# YOUR GOAL:
Begin at the line below that has "Task: Click the RSS" and stop after the line that has "This screenshot has width=485, height=863.". Please restate only those lines, word for word.
AVAILABLE DATA Block Start
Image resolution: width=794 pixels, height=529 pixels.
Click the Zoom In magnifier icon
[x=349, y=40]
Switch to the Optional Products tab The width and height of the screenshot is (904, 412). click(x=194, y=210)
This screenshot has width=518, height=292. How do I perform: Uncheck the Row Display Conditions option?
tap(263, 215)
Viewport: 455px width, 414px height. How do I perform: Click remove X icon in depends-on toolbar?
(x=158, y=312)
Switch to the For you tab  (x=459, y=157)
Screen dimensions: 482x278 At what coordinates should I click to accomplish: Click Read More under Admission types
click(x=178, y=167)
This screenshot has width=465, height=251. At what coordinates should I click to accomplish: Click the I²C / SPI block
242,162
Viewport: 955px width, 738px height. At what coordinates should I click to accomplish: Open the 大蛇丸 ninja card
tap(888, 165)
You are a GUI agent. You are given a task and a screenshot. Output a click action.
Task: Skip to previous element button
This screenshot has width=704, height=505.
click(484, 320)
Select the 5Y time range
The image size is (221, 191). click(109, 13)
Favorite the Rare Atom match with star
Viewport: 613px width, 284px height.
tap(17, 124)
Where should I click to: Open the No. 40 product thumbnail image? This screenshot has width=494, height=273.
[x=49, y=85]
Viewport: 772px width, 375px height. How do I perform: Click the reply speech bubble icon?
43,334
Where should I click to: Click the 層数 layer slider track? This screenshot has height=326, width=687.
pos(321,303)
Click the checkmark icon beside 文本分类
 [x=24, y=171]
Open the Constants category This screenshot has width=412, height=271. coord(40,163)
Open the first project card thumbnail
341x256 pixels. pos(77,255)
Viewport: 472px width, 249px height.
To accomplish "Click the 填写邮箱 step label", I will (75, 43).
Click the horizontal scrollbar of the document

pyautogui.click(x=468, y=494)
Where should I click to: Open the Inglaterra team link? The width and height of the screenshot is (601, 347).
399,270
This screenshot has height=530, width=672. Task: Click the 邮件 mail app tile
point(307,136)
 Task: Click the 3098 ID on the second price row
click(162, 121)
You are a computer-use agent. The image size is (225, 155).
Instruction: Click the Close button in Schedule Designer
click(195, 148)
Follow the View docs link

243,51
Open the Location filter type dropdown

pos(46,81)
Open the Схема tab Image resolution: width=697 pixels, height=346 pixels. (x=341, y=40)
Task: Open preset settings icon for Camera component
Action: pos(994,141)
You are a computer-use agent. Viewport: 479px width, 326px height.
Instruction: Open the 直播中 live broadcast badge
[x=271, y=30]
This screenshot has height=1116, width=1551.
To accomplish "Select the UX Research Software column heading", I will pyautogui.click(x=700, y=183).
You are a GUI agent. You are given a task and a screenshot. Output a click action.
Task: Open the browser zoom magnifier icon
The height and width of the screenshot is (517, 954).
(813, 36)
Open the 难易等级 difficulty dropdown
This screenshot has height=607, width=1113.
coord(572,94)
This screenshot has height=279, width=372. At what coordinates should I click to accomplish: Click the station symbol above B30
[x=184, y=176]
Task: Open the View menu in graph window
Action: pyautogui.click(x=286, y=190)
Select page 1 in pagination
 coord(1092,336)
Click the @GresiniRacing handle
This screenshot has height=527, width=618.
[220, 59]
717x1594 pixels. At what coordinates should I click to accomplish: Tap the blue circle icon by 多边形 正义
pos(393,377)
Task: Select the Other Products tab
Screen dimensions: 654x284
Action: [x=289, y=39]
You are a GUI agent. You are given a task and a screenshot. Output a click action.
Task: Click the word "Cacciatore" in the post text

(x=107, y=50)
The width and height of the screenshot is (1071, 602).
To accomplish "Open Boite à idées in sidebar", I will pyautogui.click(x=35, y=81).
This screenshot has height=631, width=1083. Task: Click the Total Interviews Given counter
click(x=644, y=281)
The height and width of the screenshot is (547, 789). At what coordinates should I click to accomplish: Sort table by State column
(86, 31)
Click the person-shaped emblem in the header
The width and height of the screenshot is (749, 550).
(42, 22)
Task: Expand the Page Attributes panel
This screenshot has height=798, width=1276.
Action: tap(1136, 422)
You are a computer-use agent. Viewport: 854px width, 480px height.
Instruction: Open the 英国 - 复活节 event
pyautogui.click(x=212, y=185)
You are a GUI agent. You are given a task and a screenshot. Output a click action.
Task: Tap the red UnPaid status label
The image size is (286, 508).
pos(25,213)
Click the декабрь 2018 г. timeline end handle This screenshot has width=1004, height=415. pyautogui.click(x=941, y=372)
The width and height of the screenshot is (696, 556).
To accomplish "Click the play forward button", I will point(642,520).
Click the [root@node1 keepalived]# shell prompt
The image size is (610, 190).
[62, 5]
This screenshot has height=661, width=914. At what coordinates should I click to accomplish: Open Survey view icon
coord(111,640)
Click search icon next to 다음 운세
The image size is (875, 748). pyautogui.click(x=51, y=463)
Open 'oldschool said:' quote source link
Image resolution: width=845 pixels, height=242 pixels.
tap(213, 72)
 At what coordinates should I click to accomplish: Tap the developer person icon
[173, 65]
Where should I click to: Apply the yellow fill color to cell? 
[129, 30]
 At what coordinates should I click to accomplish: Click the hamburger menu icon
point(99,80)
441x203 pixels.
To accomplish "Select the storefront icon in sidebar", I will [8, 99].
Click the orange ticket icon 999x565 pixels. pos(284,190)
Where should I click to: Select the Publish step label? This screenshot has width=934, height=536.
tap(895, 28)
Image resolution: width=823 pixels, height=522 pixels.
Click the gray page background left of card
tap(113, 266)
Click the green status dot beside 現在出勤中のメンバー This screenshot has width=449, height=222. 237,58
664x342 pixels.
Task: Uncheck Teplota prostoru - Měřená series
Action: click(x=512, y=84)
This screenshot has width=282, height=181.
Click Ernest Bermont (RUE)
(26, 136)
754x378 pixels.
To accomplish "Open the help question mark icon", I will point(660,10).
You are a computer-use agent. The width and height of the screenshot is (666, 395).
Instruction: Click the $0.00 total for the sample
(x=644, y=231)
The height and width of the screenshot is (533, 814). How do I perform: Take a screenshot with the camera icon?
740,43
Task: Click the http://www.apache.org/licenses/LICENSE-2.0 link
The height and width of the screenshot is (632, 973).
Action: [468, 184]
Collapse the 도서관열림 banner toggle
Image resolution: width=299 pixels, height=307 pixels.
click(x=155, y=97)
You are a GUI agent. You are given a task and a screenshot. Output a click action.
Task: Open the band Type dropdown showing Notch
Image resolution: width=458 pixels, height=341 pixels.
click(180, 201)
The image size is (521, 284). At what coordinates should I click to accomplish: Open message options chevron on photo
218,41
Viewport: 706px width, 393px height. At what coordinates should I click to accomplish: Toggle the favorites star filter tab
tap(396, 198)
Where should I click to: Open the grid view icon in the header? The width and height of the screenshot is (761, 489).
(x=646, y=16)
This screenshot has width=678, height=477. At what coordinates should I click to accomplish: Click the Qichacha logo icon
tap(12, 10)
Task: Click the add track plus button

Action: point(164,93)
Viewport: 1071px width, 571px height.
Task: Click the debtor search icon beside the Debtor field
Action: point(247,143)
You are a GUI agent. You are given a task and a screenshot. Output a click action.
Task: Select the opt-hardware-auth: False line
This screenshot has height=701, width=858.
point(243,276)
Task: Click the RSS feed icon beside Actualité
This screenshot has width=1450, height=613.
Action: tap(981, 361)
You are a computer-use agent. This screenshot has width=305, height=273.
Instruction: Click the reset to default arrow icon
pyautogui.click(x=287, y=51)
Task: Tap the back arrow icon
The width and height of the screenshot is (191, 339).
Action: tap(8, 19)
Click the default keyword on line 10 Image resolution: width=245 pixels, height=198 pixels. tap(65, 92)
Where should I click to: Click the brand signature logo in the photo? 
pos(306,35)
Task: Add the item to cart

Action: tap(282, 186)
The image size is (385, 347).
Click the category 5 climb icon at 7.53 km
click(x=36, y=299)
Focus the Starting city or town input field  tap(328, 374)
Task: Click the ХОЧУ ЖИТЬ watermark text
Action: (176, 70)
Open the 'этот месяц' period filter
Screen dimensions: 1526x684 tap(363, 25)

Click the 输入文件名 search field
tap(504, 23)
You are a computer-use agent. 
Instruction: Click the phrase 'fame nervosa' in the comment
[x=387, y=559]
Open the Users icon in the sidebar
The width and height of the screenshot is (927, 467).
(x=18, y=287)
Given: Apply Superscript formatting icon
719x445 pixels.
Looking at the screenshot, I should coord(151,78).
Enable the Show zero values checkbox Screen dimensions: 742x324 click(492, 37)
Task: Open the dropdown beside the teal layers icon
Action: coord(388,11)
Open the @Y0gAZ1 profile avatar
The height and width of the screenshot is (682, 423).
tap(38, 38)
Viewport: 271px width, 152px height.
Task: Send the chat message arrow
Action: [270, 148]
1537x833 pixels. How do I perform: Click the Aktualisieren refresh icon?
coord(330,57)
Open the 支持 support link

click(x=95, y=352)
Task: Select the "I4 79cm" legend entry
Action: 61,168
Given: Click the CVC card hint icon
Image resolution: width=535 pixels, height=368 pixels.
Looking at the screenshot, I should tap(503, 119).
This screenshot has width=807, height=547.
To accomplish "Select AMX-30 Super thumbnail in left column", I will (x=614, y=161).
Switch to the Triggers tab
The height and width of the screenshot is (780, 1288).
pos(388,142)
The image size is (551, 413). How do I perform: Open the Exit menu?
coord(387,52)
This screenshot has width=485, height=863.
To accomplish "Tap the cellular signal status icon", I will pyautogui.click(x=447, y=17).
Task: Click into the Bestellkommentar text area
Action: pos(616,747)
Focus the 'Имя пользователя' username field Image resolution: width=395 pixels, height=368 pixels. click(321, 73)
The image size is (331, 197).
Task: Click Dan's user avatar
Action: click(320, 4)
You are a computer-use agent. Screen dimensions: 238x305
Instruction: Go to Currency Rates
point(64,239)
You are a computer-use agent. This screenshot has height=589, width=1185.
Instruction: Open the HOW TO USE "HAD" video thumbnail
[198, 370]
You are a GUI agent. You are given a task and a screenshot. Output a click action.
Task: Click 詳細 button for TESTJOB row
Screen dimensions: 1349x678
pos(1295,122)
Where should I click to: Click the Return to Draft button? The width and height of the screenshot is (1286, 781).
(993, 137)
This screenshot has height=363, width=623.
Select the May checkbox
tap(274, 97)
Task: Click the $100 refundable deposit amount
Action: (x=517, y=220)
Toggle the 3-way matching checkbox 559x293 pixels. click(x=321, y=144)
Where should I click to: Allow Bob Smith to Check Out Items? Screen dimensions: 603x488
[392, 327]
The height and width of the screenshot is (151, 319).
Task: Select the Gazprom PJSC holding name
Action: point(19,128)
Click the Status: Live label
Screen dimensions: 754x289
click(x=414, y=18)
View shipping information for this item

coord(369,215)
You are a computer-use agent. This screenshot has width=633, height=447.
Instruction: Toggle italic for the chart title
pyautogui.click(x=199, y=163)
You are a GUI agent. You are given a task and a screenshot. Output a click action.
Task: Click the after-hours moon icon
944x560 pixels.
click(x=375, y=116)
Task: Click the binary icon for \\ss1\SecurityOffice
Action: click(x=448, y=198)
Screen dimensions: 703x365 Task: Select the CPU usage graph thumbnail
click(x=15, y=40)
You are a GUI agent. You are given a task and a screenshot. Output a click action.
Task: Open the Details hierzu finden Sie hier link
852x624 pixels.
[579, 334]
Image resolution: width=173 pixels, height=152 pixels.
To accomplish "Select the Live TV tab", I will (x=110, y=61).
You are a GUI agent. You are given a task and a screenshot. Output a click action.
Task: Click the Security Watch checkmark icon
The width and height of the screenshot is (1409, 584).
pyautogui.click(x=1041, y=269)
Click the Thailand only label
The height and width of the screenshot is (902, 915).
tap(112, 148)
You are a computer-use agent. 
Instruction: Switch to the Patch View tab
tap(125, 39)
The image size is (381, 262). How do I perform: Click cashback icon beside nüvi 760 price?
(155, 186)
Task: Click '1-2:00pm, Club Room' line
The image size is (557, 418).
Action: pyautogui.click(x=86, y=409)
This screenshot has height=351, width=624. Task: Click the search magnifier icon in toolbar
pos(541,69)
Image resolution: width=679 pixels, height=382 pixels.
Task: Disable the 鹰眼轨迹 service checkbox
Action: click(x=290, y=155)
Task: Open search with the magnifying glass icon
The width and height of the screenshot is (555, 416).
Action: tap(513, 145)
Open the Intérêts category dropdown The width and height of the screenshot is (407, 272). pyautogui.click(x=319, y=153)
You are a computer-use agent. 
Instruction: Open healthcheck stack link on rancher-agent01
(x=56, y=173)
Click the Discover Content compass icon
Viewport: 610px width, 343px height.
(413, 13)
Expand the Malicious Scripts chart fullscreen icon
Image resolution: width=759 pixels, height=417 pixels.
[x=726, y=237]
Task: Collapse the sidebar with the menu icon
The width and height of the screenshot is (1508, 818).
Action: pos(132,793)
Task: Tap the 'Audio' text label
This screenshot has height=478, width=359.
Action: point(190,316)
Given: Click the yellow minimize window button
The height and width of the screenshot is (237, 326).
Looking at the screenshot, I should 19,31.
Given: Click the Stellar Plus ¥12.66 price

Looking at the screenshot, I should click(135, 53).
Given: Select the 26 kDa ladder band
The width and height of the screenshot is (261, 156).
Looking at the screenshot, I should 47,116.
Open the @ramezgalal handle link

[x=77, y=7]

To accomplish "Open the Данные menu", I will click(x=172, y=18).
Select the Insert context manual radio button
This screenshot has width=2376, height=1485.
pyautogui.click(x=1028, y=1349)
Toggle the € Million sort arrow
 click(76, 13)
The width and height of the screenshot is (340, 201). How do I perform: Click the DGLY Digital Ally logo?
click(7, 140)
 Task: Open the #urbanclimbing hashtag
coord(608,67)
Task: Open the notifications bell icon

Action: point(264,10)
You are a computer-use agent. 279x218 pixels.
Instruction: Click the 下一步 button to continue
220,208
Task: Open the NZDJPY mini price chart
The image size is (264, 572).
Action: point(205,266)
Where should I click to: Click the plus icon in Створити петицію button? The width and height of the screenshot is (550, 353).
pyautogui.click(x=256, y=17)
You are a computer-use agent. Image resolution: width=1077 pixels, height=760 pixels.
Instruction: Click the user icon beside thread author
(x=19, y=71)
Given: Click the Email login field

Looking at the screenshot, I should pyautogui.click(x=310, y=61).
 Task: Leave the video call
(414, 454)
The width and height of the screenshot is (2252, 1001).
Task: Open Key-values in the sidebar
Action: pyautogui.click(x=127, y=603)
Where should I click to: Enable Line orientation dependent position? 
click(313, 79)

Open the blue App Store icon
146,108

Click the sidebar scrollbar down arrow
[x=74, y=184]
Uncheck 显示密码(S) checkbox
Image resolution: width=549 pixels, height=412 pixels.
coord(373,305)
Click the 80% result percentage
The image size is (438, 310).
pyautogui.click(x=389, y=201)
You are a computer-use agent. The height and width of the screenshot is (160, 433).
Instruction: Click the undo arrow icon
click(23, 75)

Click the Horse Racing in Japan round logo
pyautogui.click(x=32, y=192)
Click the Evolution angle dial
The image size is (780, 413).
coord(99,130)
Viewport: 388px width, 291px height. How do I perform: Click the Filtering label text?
AVAILABLE DATA Block End
# EXERCISE OUTPUT:
Task: Click the RSS feed icon beside Actualité
This screenshot has width=1450, height=613.
Action: tap(981, 361)
You are a computer-use agent. This screenshot has width=305, height=273.
Instruction: Click the reset to default arrow icon
pyautogui.click(x=287, y=51)
Task: Tap the back arrow icon
The width and height of the screenshot is (191, 339).
Action: tap(8, 19)
Click the default keyword on line 10 Image resolution: width=245 pixels, height=198 pixels. tap(65, 92)
Where should I click to: Click the brand signature logo in the photo? 
pos(306,35)
Task: Add the item to cart

Action: tap(282, 186)
The image size is (385, 347).
Click the category 5 climb icon at 7.53 km
click(x=36, y=299)
Focus the Starting city or town input field  tap(328, 374)
Task: Click the ХОЧУ ЖИТЬ watermark text
Action: (176, 70)
Open the 'этот месяц' period filter
Screen dimensions: 1526x684 tap(363, 25)

Click the 输入文件名 search field
tap(504, 23)
You are a computer-use agent. 
Instruction: Click the phrase 'fame nervosa' in the comment
[x=387, y=559]
Open the Users icon in the sidebar
The width and height of the screenshot is (927, 467).
(x=18, y=287)
Given: Apply Superscript formatting icon
719x445 pixels.
Looking at the screenshot, I should coord(151,78).
Enable the Show zero values checkbox Screen dimensions: 742x324 click(492, 37)
Task: Open the dropdown beside the teal layers icon
Action: coord(388,11)
Open the @Y0gAZ1 profile avatar
The height and width of the screenshot is (682, 423).
tap(38, 38)
Viewport: 271px width, 152px height.
Task: Send the chat message arrow
Action: [270, 148]
1537x833 pixels. How do I perform: Click the Aktualisieren refresh icon?
coord(330,57)
Open the 支持 support link

click(x=95, y=352)
Task: Select the "I4 79cm" legend entry
Action: 61,168
Given: Click the CVC card hint icon
Image resolution: width=535 pixels, height=368 pixels.
Looking at the screenshot, I should tap(503, 119).
This screenshot has width=807, height=547.
To accomplish "Select AMX-30 Super thumbnail in left column", I will (x=614, y=161).
Switch to the Triggers tab
The height and width of the screenshot is (780, 1288).
pos(388,142)
The image size is (551, 413). How do I perform: Open the Exit menu?
coord(387,52)
This screenshot has width=485, height=863.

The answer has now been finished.